In order to determine the combination of factors that have the highest probability of leading to disease, I first need to conduct an Expert Opinion poll where I will have several experts rank all possible combinations of variables according to their probability of leading to the occurrence of disease. Then, I will obtain regression parameters for each variable using a conjoint analysis approach where each expert conforms a level (hierarchical design), the six environmental variables are independent variables, and the rankings are the dependent variable. There being six factor variables, there exist a total of 64 possible orthogonal combinations.

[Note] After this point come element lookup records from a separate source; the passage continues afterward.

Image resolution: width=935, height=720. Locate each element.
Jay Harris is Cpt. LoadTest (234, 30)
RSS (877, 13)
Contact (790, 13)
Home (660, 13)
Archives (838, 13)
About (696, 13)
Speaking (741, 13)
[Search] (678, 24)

I reduced this overwhelming number of possible combinations (while retaining orthogonality) using the AlgDesign
package of R. Here is the code followed only by relevant pieces of output:
levels.design = c(2,2,2,2,2,2)
full.design <- gen.factorial(levels.design)
X1 X2 X3 X4 X5 X6
1 -1 -1 -1 -1 -1 -1
2 1 -1 -1 -1 -1 -1
3 -1 1 -1 -1 -1 -1
.................
63 -1 1 1 1 1 1
64 1 1 1 1 1 1
set.seed(69)
fractional <- optFederov(~., data=full.design, approximate=FALSE, criterion="D")
fractional
The result is a subset of 12 combinations to be included in the conjoint analysis:
$design
X1 X2 X3 X4 X5 X6
4 1 1 -1 -1 -1 -1
5 -1 -1 1 -1 -1 -1
................
57 -1 -1 -1 1 1 1
From what I understand, doing a regression analysis on all 64 combinations should lead to the same regression parameters as those obtained if I use only the reduced set (i.e. 12 combinations from the fractional factorial design).
Questions:
- Do the code and the resulting output make sense?
- Could anyone point me to a good and simple reference on how this fractional design works? I am afraid I might be doing things wrong by selecting a subset that produces different results from those obtained if a full factorial design was employed.